(Extracted information begins)

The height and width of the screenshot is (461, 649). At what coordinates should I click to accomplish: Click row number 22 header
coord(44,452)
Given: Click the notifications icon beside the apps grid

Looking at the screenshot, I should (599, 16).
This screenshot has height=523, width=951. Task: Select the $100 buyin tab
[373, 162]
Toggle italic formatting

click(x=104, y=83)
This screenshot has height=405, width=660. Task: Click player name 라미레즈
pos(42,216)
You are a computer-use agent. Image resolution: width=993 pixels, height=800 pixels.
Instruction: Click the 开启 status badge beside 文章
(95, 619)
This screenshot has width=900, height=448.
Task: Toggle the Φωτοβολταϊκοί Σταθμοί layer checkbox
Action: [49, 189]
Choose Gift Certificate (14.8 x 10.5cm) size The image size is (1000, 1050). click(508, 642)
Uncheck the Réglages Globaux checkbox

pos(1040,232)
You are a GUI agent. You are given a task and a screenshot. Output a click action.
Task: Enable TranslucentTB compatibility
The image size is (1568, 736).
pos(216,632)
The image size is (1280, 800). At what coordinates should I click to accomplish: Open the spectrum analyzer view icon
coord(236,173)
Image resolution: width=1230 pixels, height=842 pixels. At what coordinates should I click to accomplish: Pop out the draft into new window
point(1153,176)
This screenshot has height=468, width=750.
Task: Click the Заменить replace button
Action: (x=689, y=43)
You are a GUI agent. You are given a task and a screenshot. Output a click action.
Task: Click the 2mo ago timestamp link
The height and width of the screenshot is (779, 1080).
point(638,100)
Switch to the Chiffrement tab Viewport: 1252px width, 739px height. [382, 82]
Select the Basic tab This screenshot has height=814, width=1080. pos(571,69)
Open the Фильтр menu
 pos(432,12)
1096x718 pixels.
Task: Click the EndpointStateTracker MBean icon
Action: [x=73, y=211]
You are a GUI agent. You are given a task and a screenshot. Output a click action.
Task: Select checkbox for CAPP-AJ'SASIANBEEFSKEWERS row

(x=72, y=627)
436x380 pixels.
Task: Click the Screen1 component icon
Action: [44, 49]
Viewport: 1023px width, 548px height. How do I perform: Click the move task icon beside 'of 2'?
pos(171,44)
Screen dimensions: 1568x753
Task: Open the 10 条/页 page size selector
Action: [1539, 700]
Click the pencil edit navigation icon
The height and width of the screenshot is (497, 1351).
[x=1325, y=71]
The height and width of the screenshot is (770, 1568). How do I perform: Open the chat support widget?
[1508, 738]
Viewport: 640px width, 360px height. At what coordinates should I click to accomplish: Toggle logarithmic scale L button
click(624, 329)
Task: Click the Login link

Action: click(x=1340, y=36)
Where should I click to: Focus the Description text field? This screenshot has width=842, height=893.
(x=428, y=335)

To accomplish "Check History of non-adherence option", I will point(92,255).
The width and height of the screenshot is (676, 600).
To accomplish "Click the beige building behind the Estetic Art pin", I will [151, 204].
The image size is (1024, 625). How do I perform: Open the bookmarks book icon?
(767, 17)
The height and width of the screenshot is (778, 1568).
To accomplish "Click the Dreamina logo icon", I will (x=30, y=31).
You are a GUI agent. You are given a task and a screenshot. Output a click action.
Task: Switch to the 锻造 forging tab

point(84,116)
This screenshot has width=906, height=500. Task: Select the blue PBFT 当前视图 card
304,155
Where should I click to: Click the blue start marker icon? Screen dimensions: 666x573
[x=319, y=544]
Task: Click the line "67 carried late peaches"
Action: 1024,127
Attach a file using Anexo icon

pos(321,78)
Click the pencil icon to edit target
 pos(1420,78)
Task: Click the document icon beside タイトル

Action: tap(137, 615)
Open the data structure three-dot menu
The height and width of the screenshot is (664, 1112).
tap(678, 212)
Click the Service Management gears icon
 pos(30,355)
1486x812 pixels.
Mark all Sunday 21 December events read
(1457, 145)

(Extracted information ends)

What you should do ▸
Word for word, retype all of the entries above.

Response to this task ▸
The height and width of the screenshot is (461, 649). At what coordinates should I click to accomplish: Click row number 22 header
coord(44,452)
Given: Click the notifications icon beside the apps grid

Looking at the screenshot, I should (599, 16).
This screenshot has height=523, width=951. Task: Select the $100 buyin tab
[373, 162]
Toggle italic formatting

click(x=104, y=83)
This screenshot has height=405, width=660. Task: Click player name 라미레즈
pos(42,216)
You are a computer-use agent. Image resolution: width=993 pixels, height=800 pixels.
Instruction: Click the 开启 status badge beside 文章
(95, 619)
This screenshot has width=900, height=448.
Task: Toggle the Φωτοβολταϊκοί Σταθμοί layer checkbox
Action: [49, 189]
Choose Gift Certificate (14.8 x 10.5cm) size The image size is (1000, 1050). click(508, 642)
Uncheck the Réglages Globaux checkbox

pos(1040,232)
You are a GUI agent. You are given a task and a screenshot. Output a click action.
Task: Enable TranslucentTB compatibility
The image size is (1568, 736).
pos(216,632)
The image size is (1280, 800). At what coordinates should I click to accomplish: Open the spectrum analyzer view icon
coord(236,173)
Image resolution: width=1230 pixels, height=842 pixels. At what coordinates should I click to accomplish: Pop out the draft into new window
point(1153,176)
This screenshot has height=468, width=750.
Task: Click the Заменить replace button
Action: (x=689, y=43)
You are a GUI agent. You are given a task and a screenshot. Output a click action.
Task: Click the 2mo ago timestamp link
The height and width of the screenshot is (779, 1080).
point(638,100)
Switch to the Chiffrement tab Viewport: 1252px width, 739px height. [382, 82]
Select the Basic tab This screenshot has height=814, width=1080. pos(571,69)
Open the Фильтр menu
 pos(432,12)
1096x718 pixels.
Task: Click the EndpointStateTracker MBean icon
Action: [x=73, y=211]
You are a GUI agent. You are given a task and a screenshot. Output a click action.
Task: Select checkbox for CAPP-AJ'SASIANBEEFSKEWERS row

(x=72, y=627)
436x380 pixels.
Task: Click the Screen1 component icon
Action: [44, 49]
Viewport: 1023px width, 548px height. How do I perform: Click the move task icon beside 'of 2'?
pos(171,44)
Screen dimensions: 1568x753
Task: Open the 10 条/页 page size selector
Action: [1539, 700]
Click the pencil edit navigation icon
The height and width of the screenshot is (497, 1351).
[x=1325, y=71]
The height and width of the screenshot is (770, 1568). How do I perform: Open the chat support widget?
[1508, 738]
Viewport: 640px width, 360px height. At what coordinates should I click to accomplish: Toggle logarithmic scale L button
click(624, 329)
Task: Click the Login link

Action: click(x=1340, y=36)
Where should I click to: Focus the Description text field? This screenshot has width=842, height=893.
(x=428, y=335)

To accomplish "Check History of non-adherence option", I will point(92,255).
The width and height of the screenshot is (676, 600).
To accomplish "Click the beige building behind the Estetic Art pin", I will [151, 204].
The image size is (1024, 625). How do I perform: Open the bookmarks book icon?
(767, 17)
The height and width of the screenshot is (778, 1568).
To accomplish "Click the Dreamina logo icon", I will (x=30, y=31).
You are a GUI agent. You are given a task and a screenshot. Output a click action.
Task: Switch to the 锻造 forging tab

point(84,116)
This screenshot has width=906, height=500. Task: Select the blue PBFT 当前视图 card
304,155
Where should I click to: Click the blue start marker icon? Screen dimensions: 666x573
[x=319, y=544]
Task: Click the line "67 carried late peaches"
Action: 1024,127
Attach a file using Anexo icon

pos(321,78)
Click the pencil icon to edit target
 pos(1420,78)
Task: Click the document icon beside タイトル

Action: tap(137, 615)
Open the data structure three-dot menu
The height and width of the screenshot is (664, 1112).
tap(678, 212)
Click the Service Management gears icon
 pos(30,355)
1486x812 pixels.
Mark all Sunday 21 December events read
(1457, 145)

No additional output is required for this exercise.